The first chunk of the game isn’t too creative. It’s essentially the memory game that all children grew up playing. With over 70 tiles to choose from, it can take a while for players to find their first set. It will take much longer to put together a monster. According to the rulebook, it can take 30 minutes to put together a monster. Based on our experience, this isn’t too far off. Those who aren’t a fan of playing Memory won’t get much out of the majority of 13 Monsters.
The gameplay is much more creative once players have monster sets. The ability to manipulate the facedown tiles by freezing them adds a nice strategic twist. With certain monster combinations, players can also decide to flip three tiles over, thus increasing their chance to find a match. Of course, this also reveals more tiles to the rest of the room, thus making it a strategic move to make sometimes.
The ability to attack opens up the game a bit to the more mainstream gaming audience but still leaves a bit to be desired. The attacking player gets a set amount of dice throws, and the monster they attack also has a set number. Players will want to weigh the risks of an attack. Some strategy is still there, but it 13 Monsters feels like it relies on luck just a bit too much. There isn’t a way to influence the dice results, leaving the entire battle to dice throws. The memory and luck mechanisms combined together weren’t the biggest hit for our table. It feels like 13 Monsters suffers to make the most out of the mechanisms that it uses, and instead just does okay with them.
Pacing and Interactivity
I found that the biggest issues I had with 13 Monsters were all related to pacing.
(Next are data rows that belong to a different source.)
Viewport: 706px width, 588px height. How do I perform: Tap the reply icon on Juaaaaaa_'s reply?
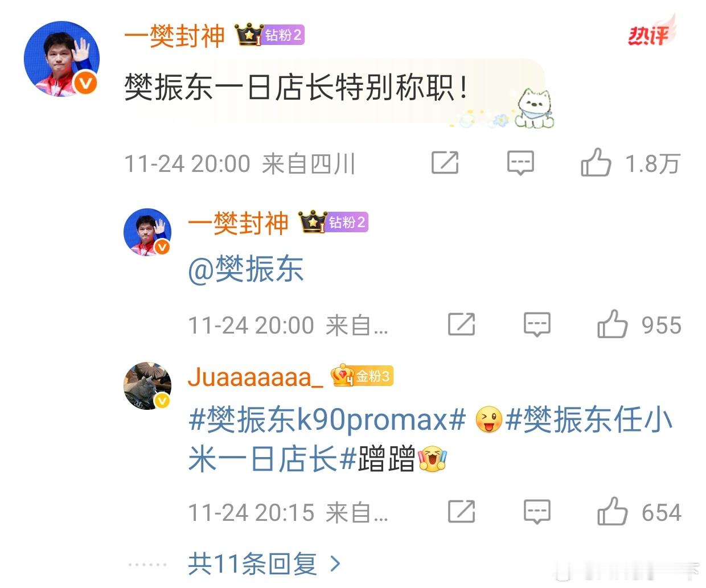[x=537, y=512]
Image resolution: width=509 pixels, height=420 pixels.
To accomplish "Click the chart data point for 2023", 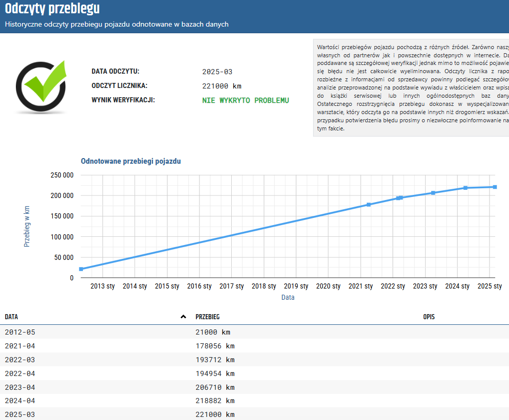I will click(433, 193).
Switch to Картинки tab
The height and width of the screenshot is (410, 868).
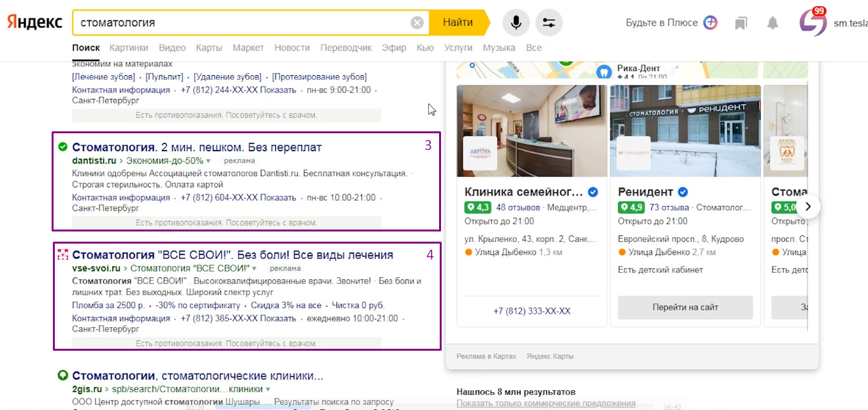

The first chunk of the game has fine pacing, with quick turns full of flipping and observing. As the game progresses and dice become involved, turns become longer and only involve two players. In larger games with more than four players (Up to 8 can play), things become incredibly tedious. For some players, they will have little to no interactivity with other players for minutes at a time. Games with many players are made even longer by the attack system, which artificially makes the memory segments longer. Attacks more or less distracted from the memory portion, thus it’s harder to remember where the tiles are.
13 Monsters feels best with three players. Any more really hurts the pacing. It also works well as a one on one game with two players.
Theme And Components
13 Monsters lives up to its name, with 13 base monsters for players to use. Each monster has a unique appearance that embraces a certain theme. Their designs are great, with fantastic art that injects life into every monster.
The tiles themselves are of great quality. All of the art on the tiles is clear and easy to work with. Players who are new at the game will have some trouble identifying what sets belong to which parts of the body. There is a decent cheat sheet for all players to use to help ease the process.
13 Monsters Is Great For Fans Of…
Those who enjoy memory games will likely find 13 Monsters enjoyable. It’s a good game for tuning one’s short term memory like Brainwaves. It’s a also a more interaction memory game, so fans of Meow should enjoy this one if they want some aggressive play in their games.